A morte da adolescente Pamela Lins, de 15 anos, chocou o Paraná e ganhou novos desdobramentos durante a investigação. Segundo a Polícia Civil, o pai adotivo da jovem, Adenir Rodrigues da Silva, de 36 anos, teria sido o responsável pelo estrangulamento da filha. O corpo da adolescente foi encontrado sob uma ponte com sinais de violência, enquanto o homem chegou a registrar um boletim de ocorrência informando o suposto desaparecimento da jovem.

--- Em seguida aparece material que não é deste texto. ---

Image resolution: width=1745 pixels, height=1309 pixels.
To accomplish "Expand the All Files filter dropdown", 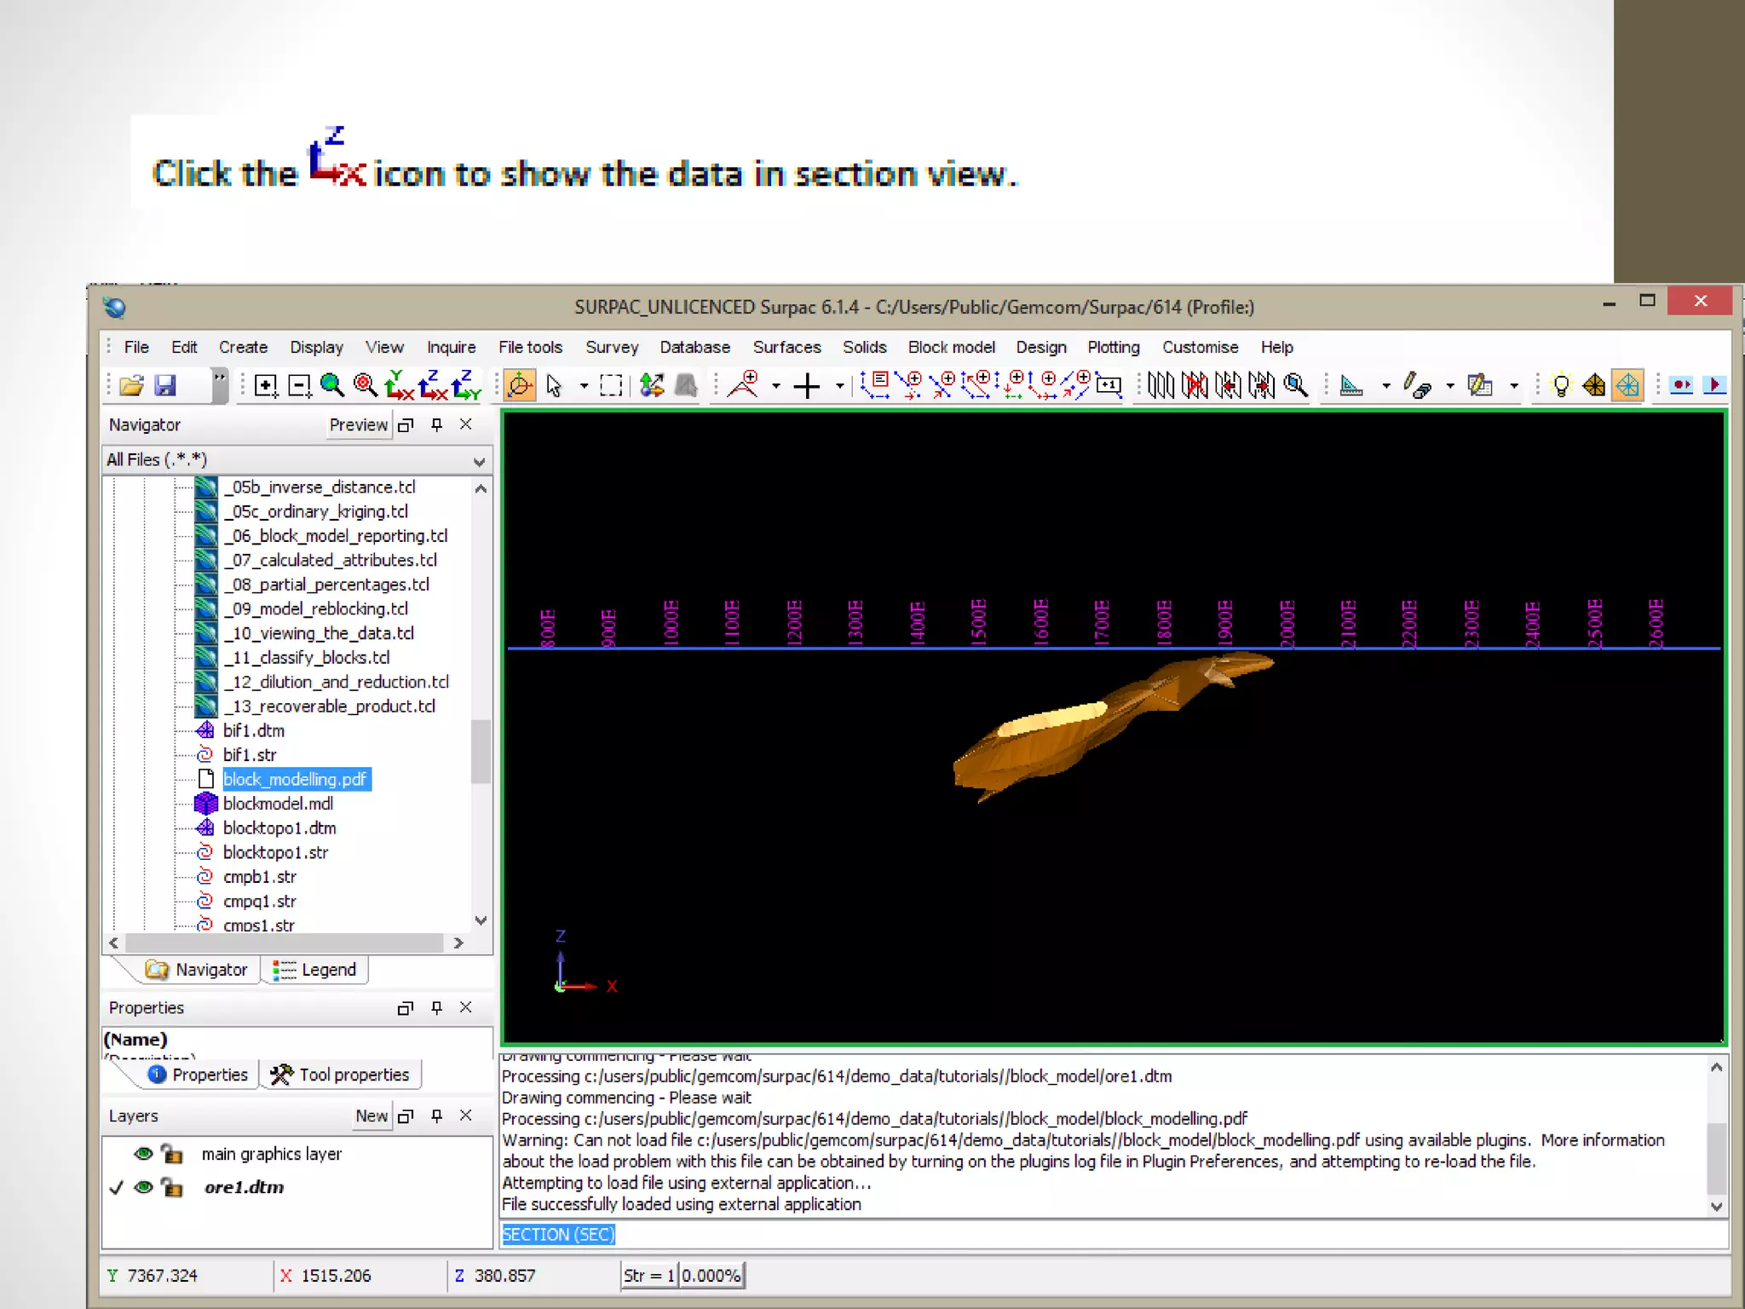I will coord(479,461).
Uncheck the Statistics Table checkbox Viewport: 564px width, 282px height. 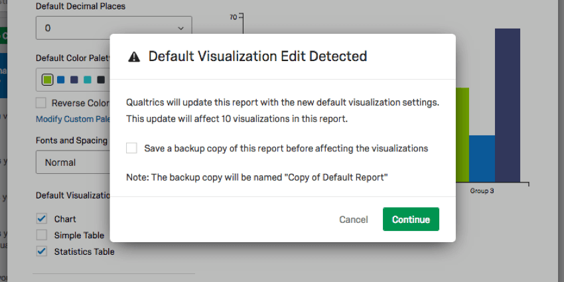tap(42, 251)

De acordo com o delegado responsável pelo caso, a versão apresentada por Adenir não era compatível com a linha do tempo dos fatos. Testemunhas relataram que o corpo de Pamela já havia sido localizado no mesmo dia em que ele afirmava que a adolescente havia desaparecido.
Investigação também apura atuação da companheira
Após o velório da adolescente, Adenir foi encontrado gravemente ferido por um disparo na cabeça. Ele chegou a ser socorrido, mas morreu dias depois no hospital.
A investigação também passou a apurar a conduta da companheira do suspeito. Segundo a polícia, ela foi flagrada queimando cordas e manuscritos pertencentes à adolescente, materiais que poderiam ter importância para o inquérito. A mulher foi presa em flagrante, e os investigadores trabalham para esclarecer se ela teve participação no crime ou apenas tentou eliminar possíveis provas.
Caso continua como alerta
As investigações também revelaram que Pamela havia passado por casas de familiares e instituições de acolhimento após mudanças na estrutura familiar. A polícia segue reunindo provas para esclarecer completamente o caso.
O crime ocorreu em janeiro de 2025 e permanece como um dos episódios mais marcantes daquele período. Relembrar casos como esse é importante para refletir sobre os erros do passado e fortalecer medidas que possam evitar novas tragédias no futuro.